Do you want to be a machine? What happens when your employer wants to treat you like one? What does this do to health care?
The digital economy allows you to measure much. What gets measured gets managed.
The ideas of “scientific management” achieved their first apotheosis over a century ago with Frederick Taylor. Henry Ford used “Taylorism” to transform Ford in a corporate colossus. In the digital economy, where contacts, phone calls by the tenths of seconds, sales by the second, even digitized measures of facial expression can be generated and analyzed, Taylorism has achieved a new vogue. Its principles:
1. Cut jobs into the simplest components. If they can be done by machine, do them by machine. If they need operators, make the work done as simple as possible.

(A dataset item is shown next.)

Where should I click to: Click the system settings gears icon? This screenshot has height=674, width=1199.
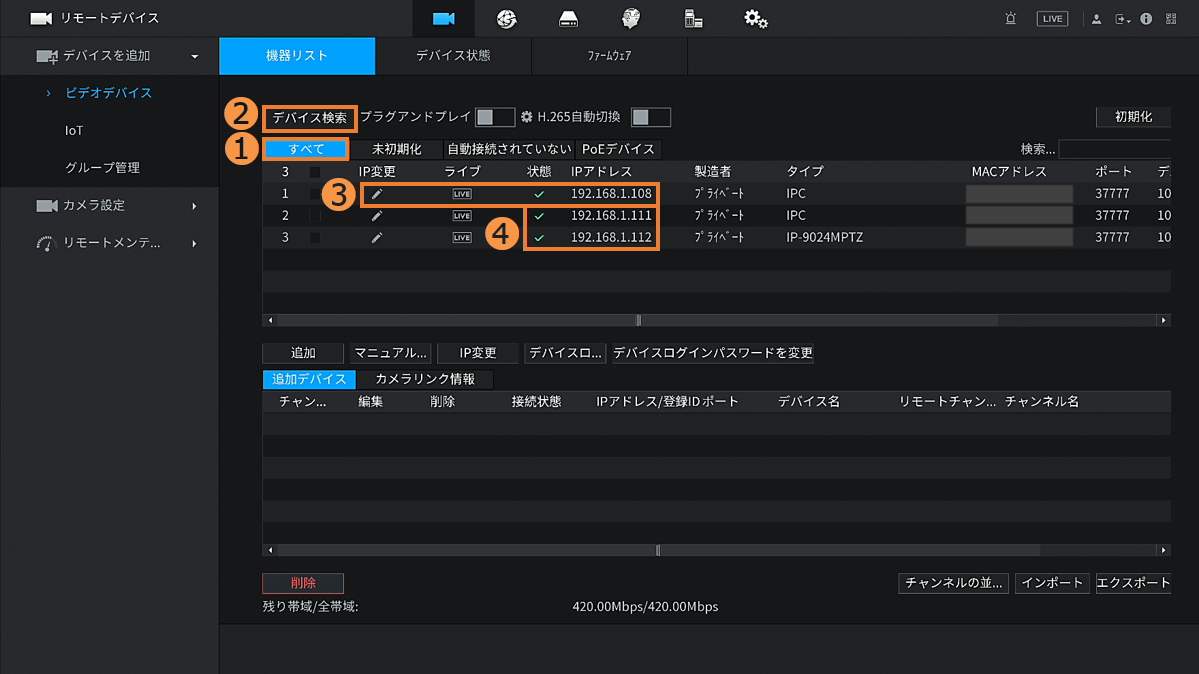756,19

2. Measure everything you can regarding production.
3. Pay the human operators purely on the basis of “production.” Vary incentives as necessary – for example, GE would automatically cut 10% of the “lowest producers” each year under its heralded leader, “Neutron Jack” Welch (it appears to have ditched this procedure. Hmm.)
Taking care of people is different than making sausages or telemarkerting calls. A large part of the therapeutic component of health care is “the doctor as drug” – a sense that a human being is caring for you, understands what is going on with you, and wants greatly for you to do well. Also, much is learned via a history – learning the many intimate details of a patient’s life that allow you to make a reasoned judgement regarding their health.

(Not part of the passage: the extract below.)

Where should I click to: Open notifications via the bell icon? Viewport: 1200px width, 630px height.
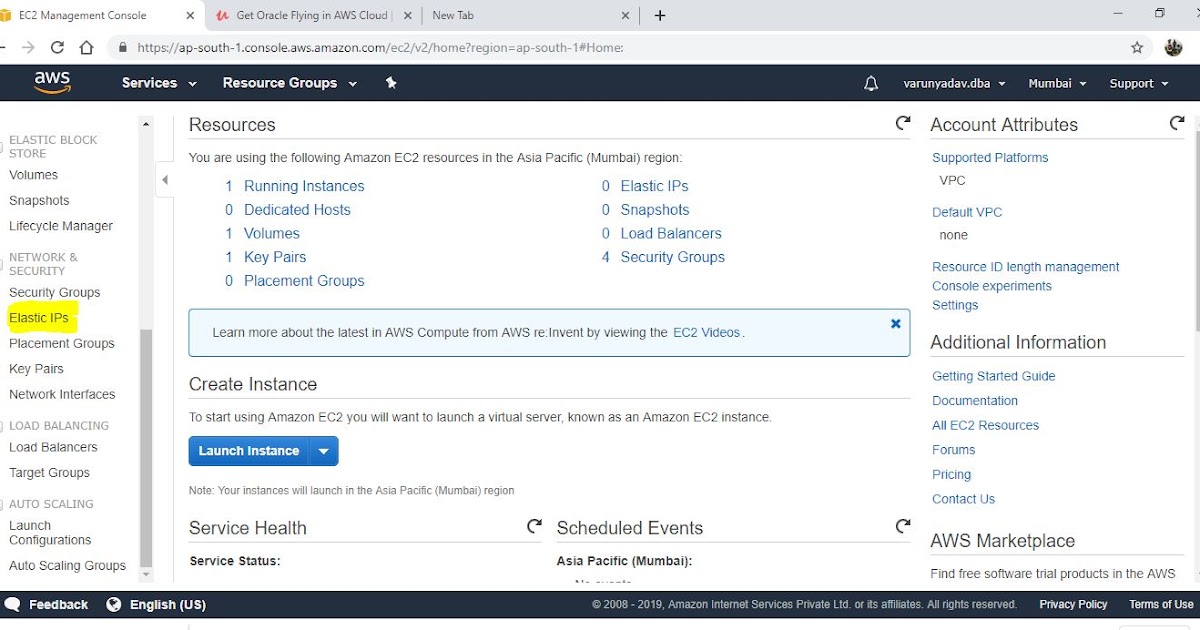click(870, 83)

Taylorism has little interest in all that.
Today, medical workers are managed more and more as if we were machines. Generally the more patients you see, the more money you can make. With money – “productivity”to many health care managers acting as the abiding factor – you measure first what makes money by the minute or second – and what wastes it.
So surgeons know that procedures make money – but not to the same degree. Complicated, long cases may pay considerably less than simple procedures – and have less complex filings with insurance companies. Better to do botox injections than facial reconstruction.

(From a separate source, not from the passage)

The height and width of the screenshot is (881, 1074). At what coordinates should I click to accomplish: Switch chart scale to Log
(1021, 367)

Also, paperwork is “wasted time.” You try to overcome the waste by hiring other, less trained people, to do it. Today, the ratio seems for every hour a practitioner works, two hours of support staff time is needed. What do they do- fight insurance companies, fill uselessly long and padded reports, fax repeatedly “preauthorization” reports to pharmacy benefit companies on pills that cost a penny each and which the patient has taken successfully for a decade.
Knowing the game, insurers and benefit managers treat it like an arms race – and they change the rules.
They try as much as possible to increase “time demands” and “documentation” for each medical visit. As the documentation becomes more and more complicated, the less patients can be seen – and the higher, they believe, their profits.
Medical practitioners respond in kind. Electronic health records are created that can magically put out 14 page patient reports based on 5 minutes of actual face time. In keeping with Taylorism, clinical notes are then handed off to “scribes” – not ancient Egyptians serving the Pharaoh, but bright eyed young folks who “transcribe” the medical record, rather than the practitioner who presumably knows what’s going on (nobody seems to care all these results are routinely hacked.) Insurance companies respond with greater documentation demands – to tie up practitioner time is to “reduce losses.” Excessively long treatment plans is a great way to reduce time practitioners can spend with patients – with no proof whatsoever that they do any good – or are even read.
The result is inevitable. Practitioners will do the stuff that generates money the fastest with the least amount of paperwork and documentation.
So procedures get done in droves. Lab tests in the billions. CAT scans and PETT scans and ultrasounds in the hundreds of millions.
Where is the patient in all this? Lost in the shuffle.
Because Taylorism is not a great way to provide health care. Humans want humans to take care of them, not humans masquerading as machines. A physician who looks at her monitor and pad rather than you does not inspire confidence. Future insurance company options, where patients will be accorded “quick” responses by email or Skype by people that have never seen, also do not bode well.
There is nothing worng with measuring outcomes. Outcomes that count, like well-being, work capacity, psychological resilience and mortality, are fully worthy of scrutiny.
But when the main measures of “productivity” are procedures, numbers of visits, and total tests billed, somebody loses. That somebody is most of us.